Exercice 5 — Exploiter une expérience d'ablation glandulaire

Analysez le protocole et les résultats du document puis déduisez le rôle de chaque structure ciblée.

  1. Que démontre la comparaison du lot B avec le lot témoin ?
  2. Que démontre la comparaison du lot C avec le lot témoin ?
  3. Concluez sur l'existence de deux voies indépendantes de réponse au stress.
Méthode : on raisonne par comparaison d'un lot expérimental avec le témoin, en isolant la seule variable modifiée pour attribuer un rôle à la structure retirée.

1. Lot B vs témoin : la seule différence est la destruction de la médullosurrénale. La réponse cardiaque immédiate disparaît alors que le cortisol reste élevé. On en déduit que la médullosurrénale (adrénaline) est responsable de la réponse rapide, mais qu'elle n'est pas nécessaire à la production de cortisol.
2. Lot C vs témoin : seule l'hypophyse est retirée. L'élévation du cortisol disparaît alors que la réponse cardiaque immédiate est conservée. On en déduit que l'hypophyse (ACTH) est indispensable à la sécrétion de cortisol (voie corticotrope), mais qu'elle n'intervient pas dans la réponse adrénergique rapide.
3. Conclusion : il existe deux voies distinctes et complémentaires : une voie nerveuse rapide (sympathique → médullosurrénale → adrénaline) et une voie hormonale lente (hypothalamus → hypophyse → cortex surrénalien → cortisol).
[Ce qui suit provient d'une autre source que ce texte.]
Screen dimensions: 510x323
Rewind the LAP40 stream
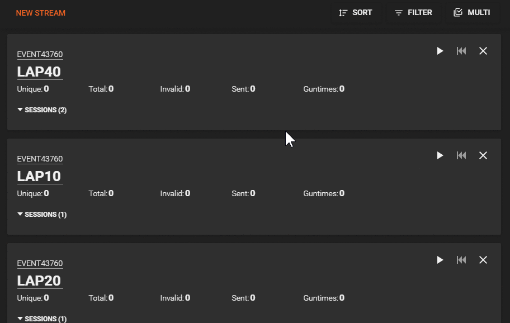coord(461,51)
L'altération de l'une n'abolit pas l'autre, ce qui prouve leur relative indépendance fonctionnelle.

Exercice 6 — Raisonner sur une boucle de rétrocontrôle perturbée

Pour chaque situation clinique ou expérimentale, prévoyez le sens de variation de la CRH, de l'ACTH et du cortisol en justifiant par le mécanisme de rétrocontrôle.

  1. Injection prolongée d'un corticoïde de synthèse (analogue du cortisol) à un patient.
  2. Tumeur du cortex surrénalien sécrétant du cortisol de façon autonome, indépendamment de l'ACTH.
  3. Administration d'une molécule qui bloque les récepteurs aux glucocorticoïdes de l'hypothalamus et de l'hypophyse.
Méthode : on identifie où la perturbation agit dans la boucle, puis on applique la règle du rétrocontrôle négatif (plus de glucocorticoïde actif perçu = moins de CRH et d'ACTH ; moins perçu = davantage).

1. Corticoïde de synthèse prolongé : la molécule mime le cortisol et se fixe sur les récepteurs GR de l'hypothalamus et de l'hypophyse. Le rétrocontrôle négatif est renforcé : CRH ↓, ACTH ↓, donc cortisol endogène ↓ (le cortex surrénalien, non stimulé, finit par s'atrophier).
2. Tumeur surrénalienne autonome : le cortisol est produit en excès sans dépendre de l'ACTH. Cet excès de cortisol exerce un fort rétrocontrôle négatif : CRH ↓ et ACTH ↓, mais cortisol ↑ (élevé du fait de la tumeur). C'est la dissociation caractéristique d'un hypercortisolisme d'origine surrénalienne.
3. Blocage des récepteurs GR centraux : l'hypothalamus et l'hypophyse ne « perçoivent » plus le cortisol, le rétrocontrôle négatif est levé : CRH ↑, ACTH ↑, donc cortisol ↑ (le cortex étant stimulé en continu). Ce raisonnement illustre que le rétrocontrôle dépend de la détection du signal et non de sa seule concentration sanguine.